Your objective — Begin at the line containing "Brand (58, 94)" in the data below and go on through the line containing "CdG Converse Big Heart Hi Top Beige (52, 789)", repeating each line exactly; include both ends and no other line.
#####
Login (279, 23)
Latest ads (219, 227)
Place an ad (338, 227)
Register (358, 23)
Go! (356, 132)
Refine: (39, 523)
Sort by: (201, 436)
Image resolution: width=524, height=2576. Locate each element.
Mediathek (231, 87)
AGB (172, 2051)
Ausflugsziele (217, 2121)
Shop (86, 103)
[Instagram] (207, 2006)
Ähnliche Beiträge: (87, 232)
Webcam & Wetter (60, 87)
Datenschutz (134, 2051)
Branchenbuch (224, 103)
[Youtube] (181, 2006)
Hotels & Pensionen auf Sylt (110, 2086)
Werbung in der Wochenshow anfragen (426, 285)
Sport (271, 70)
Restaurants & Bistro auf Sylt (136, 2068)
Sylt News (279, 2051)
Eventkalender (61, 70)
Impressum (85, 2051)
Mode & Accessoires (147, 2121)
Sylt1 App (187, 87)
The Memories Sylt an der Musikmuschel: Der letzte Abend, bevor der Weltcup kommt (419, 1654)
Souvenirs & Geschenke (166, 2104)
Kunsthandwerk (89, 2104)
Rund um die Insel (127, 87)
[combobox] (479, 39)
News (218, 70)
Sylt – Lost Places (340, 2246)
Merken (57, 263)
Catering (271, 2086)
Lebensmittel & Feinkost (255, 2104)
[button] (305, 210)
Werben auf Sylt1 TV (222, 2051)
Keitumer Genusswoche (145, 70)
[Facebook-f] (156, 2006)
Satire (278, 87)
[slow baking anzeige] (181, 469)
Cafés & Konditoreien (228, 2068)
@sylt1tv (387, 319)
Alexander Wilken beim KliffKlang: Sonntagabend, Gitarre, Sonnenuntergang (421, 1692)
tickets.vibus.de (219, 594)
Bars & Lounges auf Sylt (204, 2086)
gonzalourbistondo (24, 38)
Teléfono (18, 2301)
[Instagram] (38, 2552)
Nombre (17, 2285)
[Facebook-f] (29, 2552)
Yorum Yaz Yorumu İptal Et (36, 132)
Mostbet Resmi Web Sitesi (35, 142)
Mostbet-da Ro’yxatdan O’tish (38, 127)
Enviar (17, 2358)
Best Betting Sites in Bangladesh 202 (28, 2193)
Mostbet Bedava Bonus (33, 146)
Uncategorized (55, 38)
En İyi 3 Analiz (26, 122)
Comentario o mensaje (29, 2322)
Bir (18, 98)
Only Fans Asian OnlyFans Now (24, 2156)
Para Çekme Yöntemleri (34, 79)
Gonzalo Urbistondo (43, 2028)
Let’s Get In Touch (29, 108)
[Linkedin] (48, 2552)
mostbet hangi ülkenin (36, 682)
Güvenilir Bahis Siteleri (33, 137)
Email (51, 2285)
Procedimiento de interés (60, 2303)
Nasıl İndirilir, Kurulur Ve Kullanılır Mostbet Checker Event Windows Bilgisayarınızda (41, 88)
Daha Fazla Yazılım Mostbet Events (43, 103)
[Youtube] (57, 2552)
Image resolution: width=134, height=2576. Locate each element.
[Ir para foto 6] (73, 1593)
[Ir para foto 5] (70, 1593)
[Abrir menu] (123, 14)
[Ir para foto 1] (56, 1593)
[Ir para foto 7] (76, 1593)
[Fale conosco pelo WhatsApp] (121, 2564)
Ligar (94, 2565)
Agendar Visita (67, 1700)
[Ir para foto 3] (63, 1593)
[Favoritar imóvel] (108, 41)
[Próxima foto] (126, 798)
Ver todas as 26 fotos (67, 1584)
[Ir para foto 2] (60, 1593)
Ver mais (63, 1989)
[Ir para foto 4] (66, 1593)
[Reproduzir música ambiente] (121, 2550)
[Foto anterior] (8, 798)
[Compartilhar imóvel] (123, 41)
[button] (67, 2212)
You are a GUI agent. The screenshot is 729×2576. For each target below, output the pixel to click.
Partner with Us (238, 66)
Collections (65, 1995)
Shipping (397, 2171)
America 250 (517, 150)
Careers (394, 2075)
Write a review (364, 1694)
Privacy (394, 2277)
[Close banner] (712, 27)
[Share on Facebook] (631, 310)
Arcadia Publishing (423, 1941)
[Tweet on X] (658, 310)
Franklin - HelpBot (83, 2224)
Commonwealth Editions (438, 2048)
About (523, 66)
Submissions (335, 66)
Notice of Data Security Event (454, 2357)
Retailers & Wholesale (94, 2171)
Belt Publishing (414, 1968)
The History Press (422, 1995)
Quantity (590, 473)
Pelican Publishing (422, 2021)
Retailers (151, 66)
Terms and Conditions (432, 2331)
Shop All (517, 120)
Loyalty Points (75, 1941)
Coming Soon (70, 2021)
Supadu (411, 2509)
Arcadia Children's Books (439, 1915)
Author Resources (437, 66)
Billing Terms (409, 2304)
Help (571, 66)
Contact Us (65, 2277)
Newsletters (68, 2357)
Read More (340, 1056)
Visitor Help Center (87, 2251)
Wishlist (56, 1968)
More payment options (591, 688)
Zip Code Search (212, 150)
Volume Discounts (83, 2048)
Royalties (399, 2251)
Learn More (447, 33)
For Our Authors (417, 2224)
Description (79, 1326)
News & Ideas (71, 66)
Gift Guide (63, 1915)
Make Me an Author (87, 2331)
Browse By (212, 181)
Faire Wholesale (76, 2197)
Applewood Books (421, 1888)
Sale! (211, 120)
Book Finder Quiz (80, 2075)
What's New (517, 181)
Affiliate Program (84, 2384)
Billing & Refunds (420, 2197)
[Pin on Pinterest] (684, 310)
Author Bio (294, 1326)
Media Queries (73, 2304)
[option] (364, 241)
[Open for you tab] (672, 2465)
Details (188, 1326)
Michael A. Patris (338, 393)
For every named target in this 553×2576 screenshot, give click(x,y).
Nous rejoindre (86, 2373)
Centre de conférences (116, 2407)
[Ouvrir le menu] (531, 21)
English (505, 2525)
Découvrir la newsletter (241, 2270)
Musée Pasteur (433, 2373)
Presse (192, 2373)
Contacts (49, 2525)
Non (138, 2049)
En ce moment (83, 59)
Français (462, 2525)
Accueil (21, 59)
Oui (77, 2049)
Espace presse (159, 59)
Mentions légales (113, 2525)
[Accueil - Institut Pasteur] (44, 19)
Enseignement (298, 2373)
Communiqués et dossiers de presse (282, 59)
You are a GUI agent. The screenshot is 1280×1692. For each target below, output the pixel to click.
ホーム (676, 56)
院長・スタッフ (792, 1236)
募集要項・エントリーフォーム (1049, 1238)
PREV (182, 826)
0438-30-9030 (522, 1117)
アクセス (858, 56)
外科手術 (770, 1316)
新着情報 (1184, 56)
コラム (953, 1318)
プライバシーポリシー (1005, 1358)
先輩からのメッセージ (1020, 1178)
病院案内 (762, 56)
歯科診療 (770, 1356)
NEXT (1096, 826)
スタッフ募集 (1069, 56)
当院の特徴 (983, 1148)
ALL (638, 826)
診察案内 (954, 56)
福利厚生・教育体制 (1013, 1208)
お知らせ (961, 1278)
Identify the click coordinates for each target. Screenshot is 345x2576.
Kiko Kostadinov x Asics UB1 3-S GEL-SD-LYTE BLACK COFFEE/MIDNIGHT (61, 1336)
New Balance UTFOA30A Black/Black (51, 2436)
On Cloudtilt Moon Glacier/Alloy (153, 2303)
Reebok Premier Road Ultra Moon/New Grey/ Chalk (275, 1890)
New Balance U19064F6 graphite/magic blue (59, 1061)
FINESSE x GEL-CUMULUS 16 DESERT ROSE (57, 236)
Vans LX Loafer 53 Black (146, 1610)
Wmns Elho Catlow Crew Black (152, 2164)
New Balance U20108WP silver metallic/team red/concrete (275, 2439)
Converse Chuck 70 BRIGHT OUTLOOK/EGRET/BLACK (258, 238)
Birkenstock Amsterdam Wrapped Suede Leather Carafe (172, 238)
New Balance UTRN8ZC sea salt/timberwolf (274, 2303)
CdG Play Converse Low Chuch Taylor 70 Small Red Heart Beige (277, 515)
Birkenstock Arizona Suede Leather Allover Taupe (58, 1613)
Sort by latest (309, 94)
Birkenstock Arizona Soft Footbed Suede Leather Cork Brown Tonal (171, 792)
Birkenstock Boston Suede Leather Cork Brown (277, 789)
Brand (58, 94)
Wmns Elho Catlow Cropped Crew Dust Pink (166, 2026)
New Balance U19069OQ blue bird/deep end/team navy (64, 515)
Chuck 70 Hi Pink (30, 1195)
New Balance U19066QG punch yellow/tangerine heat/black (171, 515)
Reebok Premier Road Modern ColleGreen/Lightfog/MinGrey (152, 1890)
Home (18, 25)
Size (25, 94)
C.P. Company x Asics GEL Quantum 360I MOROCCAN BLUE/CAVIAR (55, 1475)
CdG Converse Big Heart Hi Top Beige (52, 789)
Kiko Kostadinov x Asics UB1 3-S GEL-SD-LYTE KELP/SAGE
#####
Written answer —
Brand (58, 94)
Wmns Elho Catlow Cropped Crew Dust Pink (166, 2026)
New Balance U19069OQ blue bird/deep end/team navy (64, 515)
Chuck 70 Hi Pink (30, 1195)
New Balance U19066QG punch yellow/tangerine heat/black (171, 515)
Reebok Premier Road Modern ColleGreen/Lightfog/MinGrey (152, 1890)
Home (18, 25)
Size (25, 94)
C.P. Company x Asics GEL Quantum 360I MOROCCAN BLUE/CAVIAR (55, 1475)
CdG Converse Big Heart Hi Top Beige (52, 789)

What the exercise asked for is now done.